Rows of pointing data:
-- -- --

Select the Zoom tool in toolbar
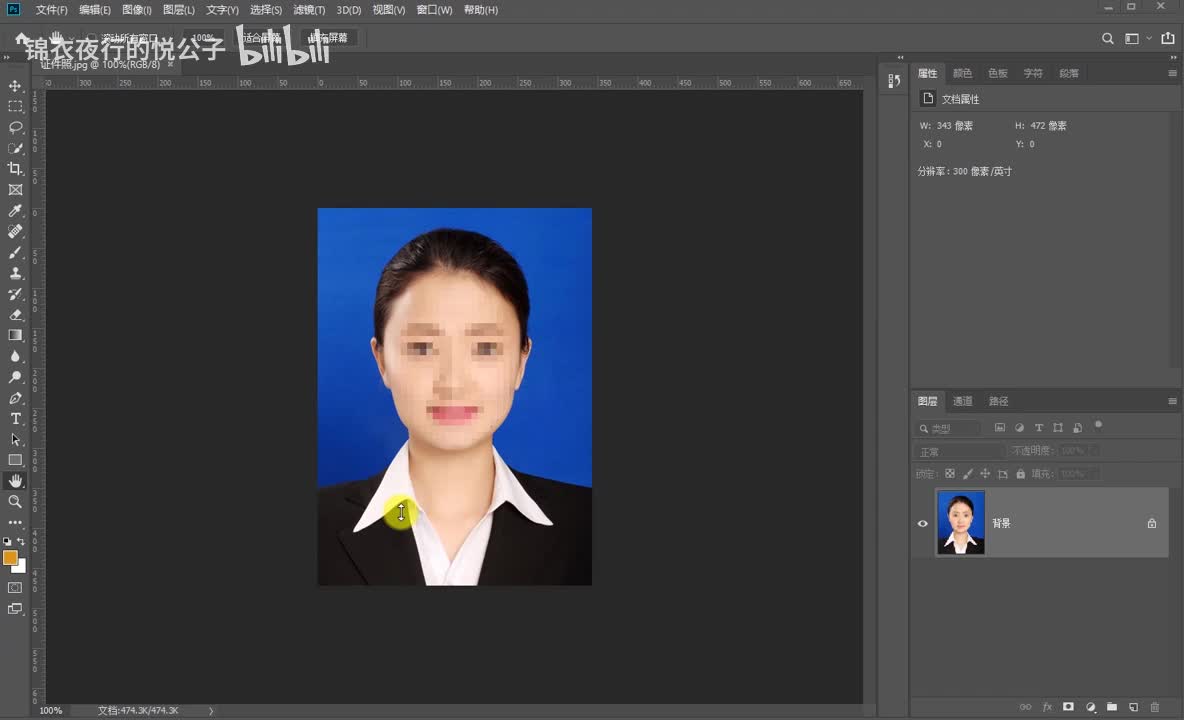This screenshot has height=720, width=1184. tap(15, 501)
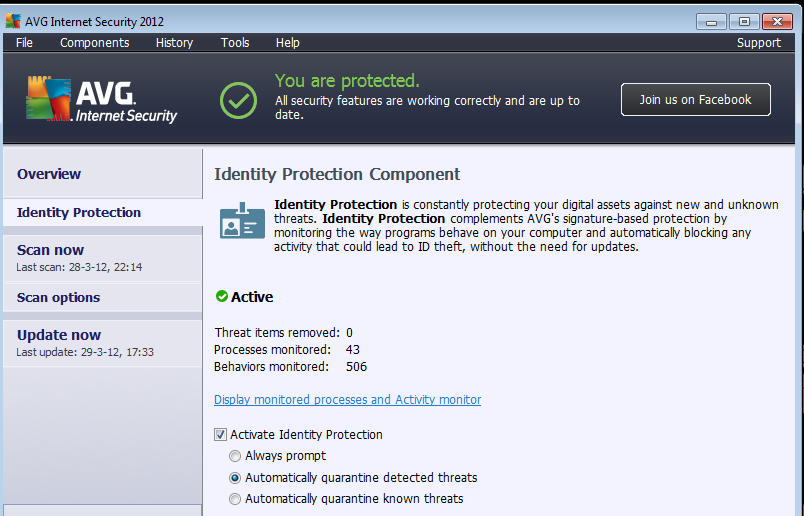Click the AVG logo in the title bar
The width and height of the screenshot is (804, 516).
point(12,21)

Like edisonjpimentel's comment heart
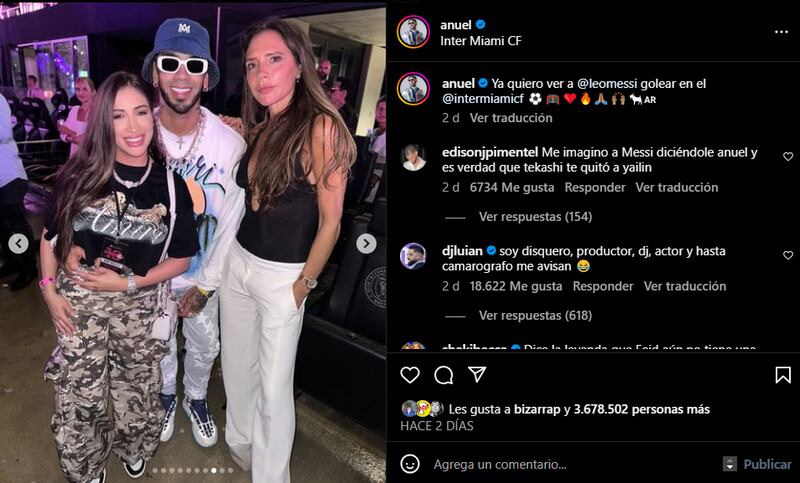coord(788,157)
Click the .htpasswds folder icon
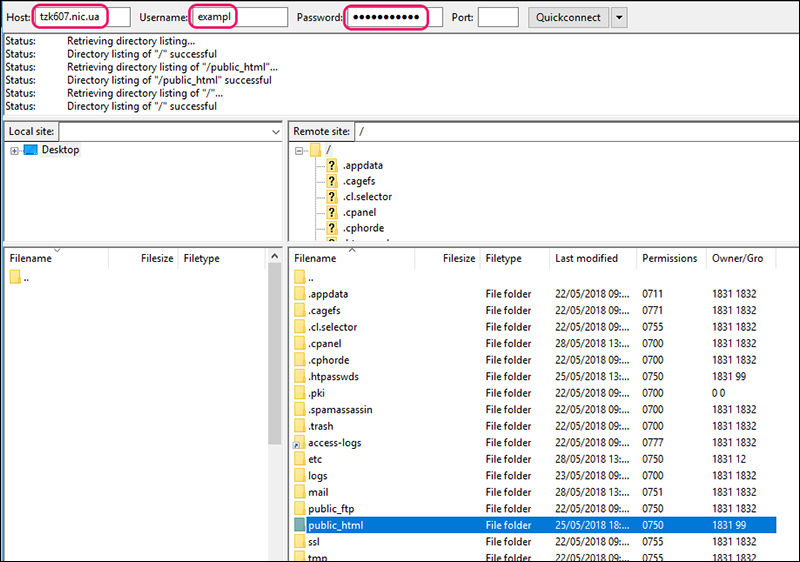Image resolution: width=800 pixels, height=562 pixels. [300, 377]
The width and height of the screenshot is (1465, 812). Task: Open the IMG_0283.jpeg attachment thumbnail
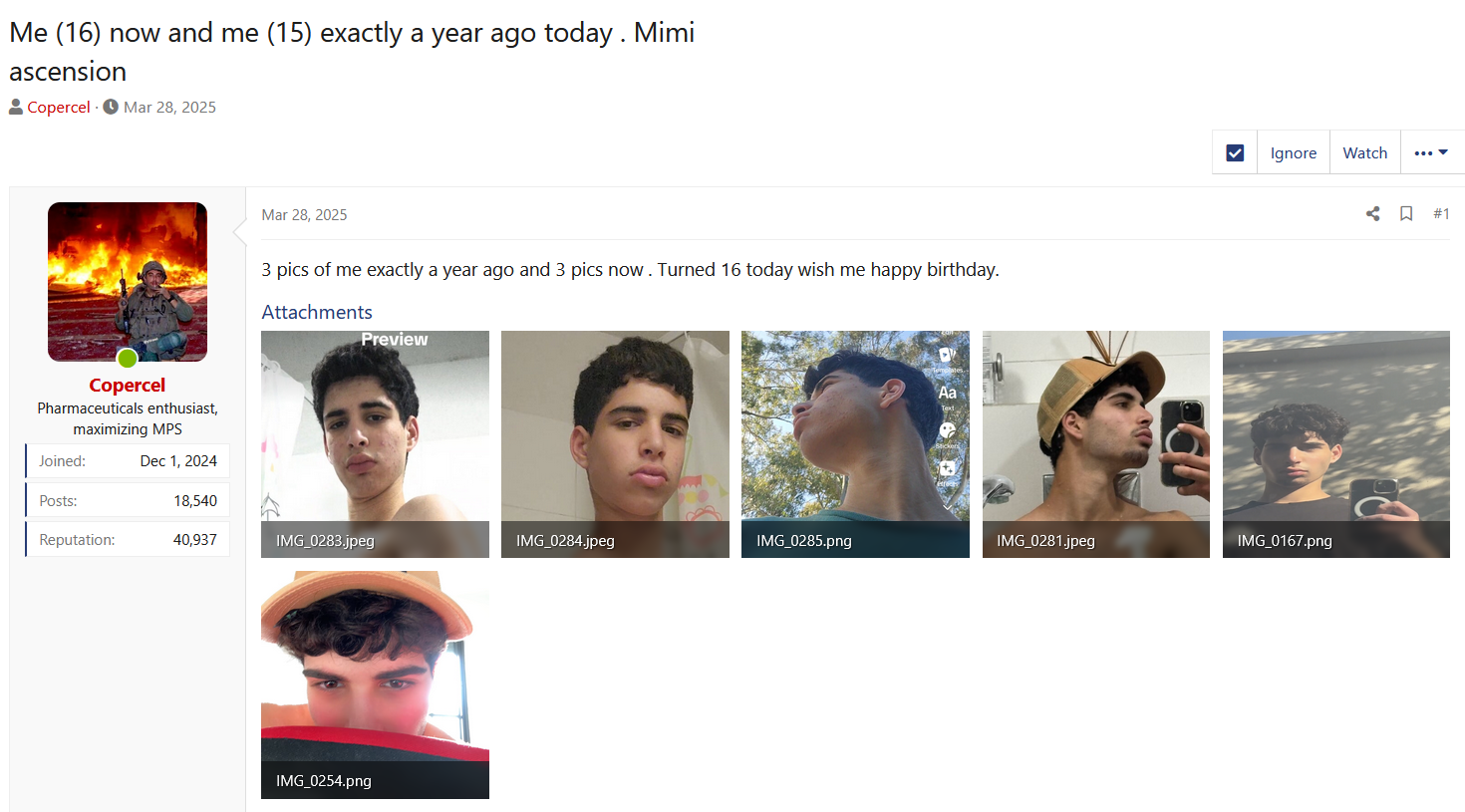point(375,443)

-- -- --

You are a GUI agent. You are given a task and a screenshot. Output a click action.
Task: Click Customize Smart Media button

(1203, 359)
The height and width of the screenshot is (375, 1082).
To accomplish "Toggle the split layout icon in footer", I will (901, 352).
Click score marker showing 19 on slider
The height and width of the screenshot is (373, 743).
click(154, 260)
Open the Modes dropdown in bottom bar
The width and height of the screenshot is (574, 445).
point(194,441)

-- -- --

Put the records from the line with "Open the Modes dropdown in bottom bar" up to and including the line with "point(194,441)" into a two-column CSV with the columns instruction and coordinates, one row per record. Quote each field and turn any line breaks into spaces.

instruction,coordinates
"Open the Modes dropdown in bottom bar The width and height of the screenshot is (574, 445).","point(194,441)"